Depois da nomeação dessa quinta-feira de Dom Marek Jędraszewski como novo arcebispo de Cracóvia, Polônia, propomos novamente o diálogo entre o Santo Padre e o então bispo de Łódź no último dia 27 de julho na catedral de Cracóvia, onde o Papa Francisco se encontrou com os bispos poloneses para uma conversa com quatro perguntas e quatro respostas. A pergunta de Dom Jędraszewski dizia respeito à pastoral a ser adotada para permanecer fiel à tradição cristã.

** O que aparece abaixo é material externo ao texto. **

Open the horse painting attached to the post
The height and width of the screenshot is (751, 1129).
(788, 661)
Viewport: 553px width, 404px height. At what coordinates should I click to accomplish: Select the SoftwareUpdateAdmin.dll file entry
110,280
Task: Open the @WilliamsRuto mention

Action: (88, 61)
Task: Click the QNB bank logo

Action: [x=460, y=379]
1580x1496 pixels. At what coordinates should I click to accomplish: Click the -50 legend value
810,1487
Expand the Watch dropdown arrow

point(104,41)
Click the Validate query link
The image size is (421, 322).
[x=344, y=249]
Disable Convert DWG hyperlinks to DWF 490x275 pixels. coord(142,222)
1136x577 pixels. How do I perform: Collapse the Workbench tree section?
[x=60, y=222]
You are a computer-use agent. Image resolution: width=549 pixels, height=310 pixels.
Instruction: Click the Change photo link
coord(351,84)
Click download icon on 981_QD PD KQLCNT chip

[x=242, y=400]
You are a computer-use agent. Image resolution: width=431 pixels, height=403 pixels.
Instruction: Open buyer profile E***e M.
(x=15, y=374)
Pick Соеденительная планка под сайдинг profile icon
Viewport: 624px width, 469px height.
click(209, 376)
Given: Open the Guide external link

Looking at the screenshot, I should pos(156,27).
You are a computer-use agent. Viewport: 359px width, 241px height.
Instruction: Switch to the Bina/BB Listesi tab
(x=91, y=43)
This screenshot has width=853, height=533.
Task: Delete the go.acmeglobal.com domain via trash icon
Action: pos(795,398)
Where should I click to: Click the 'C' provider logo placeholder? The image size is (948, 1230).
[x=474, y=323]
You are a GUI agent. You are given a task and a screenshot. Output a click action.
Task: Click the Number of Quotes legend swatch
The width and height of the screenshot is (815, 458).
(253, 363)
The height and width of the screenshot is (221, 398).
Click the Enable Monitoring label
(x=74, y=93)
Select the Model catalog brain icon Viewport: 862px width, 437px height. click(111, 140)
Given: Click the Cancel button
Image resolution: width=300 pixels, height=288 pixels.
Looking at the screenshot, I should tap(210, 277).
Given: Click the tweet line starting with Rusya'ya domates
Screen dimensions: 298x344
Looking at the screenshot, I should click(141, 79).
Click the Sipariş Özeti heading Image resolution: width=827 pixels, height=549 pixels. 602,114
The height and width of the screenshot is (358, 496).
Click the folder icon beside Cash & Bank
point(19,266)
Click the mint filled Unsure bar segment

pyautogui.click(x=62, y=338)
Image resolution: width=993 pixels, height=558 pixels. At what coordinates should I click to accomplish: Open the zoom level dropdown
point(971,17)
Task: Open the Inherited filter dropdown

O trecho foi publicado no sítio Il Sismografo, 08-12-2016. A tradução é de Moisés Sbardelotto.

Eis o texto.

Dom Marek Jędraszewski – Santo Padre, parece que os fiéis da Igreja Católica e, em geral, todos os cristãos na Europa ocidental encontram-se cada vez mais em minoria no âmbito de uma cultura contemporânea ateu-liberal. Na Polônia, assistimos a um debate profundo, a uma luta enorme entre fé em Deus, por um lado, e, por outro, um pensamento e estilos de vida como se Deus não existisse. Na sua opinião, Santo Padre, que tipo de ações pastorais deveriam ser empreendidas pela Igreja Católica no nosso país, para que o povo polonês permaneça fiel à sua já mais do que milenar tradição cristã? Obrigado.

Papa Francisco – Excelência, o senhor é bispo de...?

Dom Marek Jędraszewski – De Łódź, onde começou o caminho de Santa Faustina, porque justamente ali ela ouviu a voz de Cristo para ir a Varsóvia e tornar-se freira, justamente em Łódź. A história da sua vida começou na minha cidade.

Papa Francisco – Você é um privilegiado! É verdade, a descristianização, a secularização do mundo moderno é forte. É muito forte. Mas alguns dizem: sim, é forte, mas se veem fenômenos de religiosidade, como se o sentido religioso se despertasse. E isso também pode ser um perigo. Eu acho que nós, neste mundo tão secularizado, também temos outro perigo, a espiritualização gnóstica: essa secularização nos dá a possibilidade de fazer crescer uma vida espiritual um pouco gnóstica. Lembremos que foi a primeira heresia da Igreja: o apóstolo João bate nos gnósticos – e como, com que força! – onde há uma espiritualidade subjetiva, sem Cristo. O problema mais grave, para mim, dessa secularização é a descristianização: tirar Cristo, tirar o Filho. Eu rezo, sinto... e nada mais. Isso é gnosticismo.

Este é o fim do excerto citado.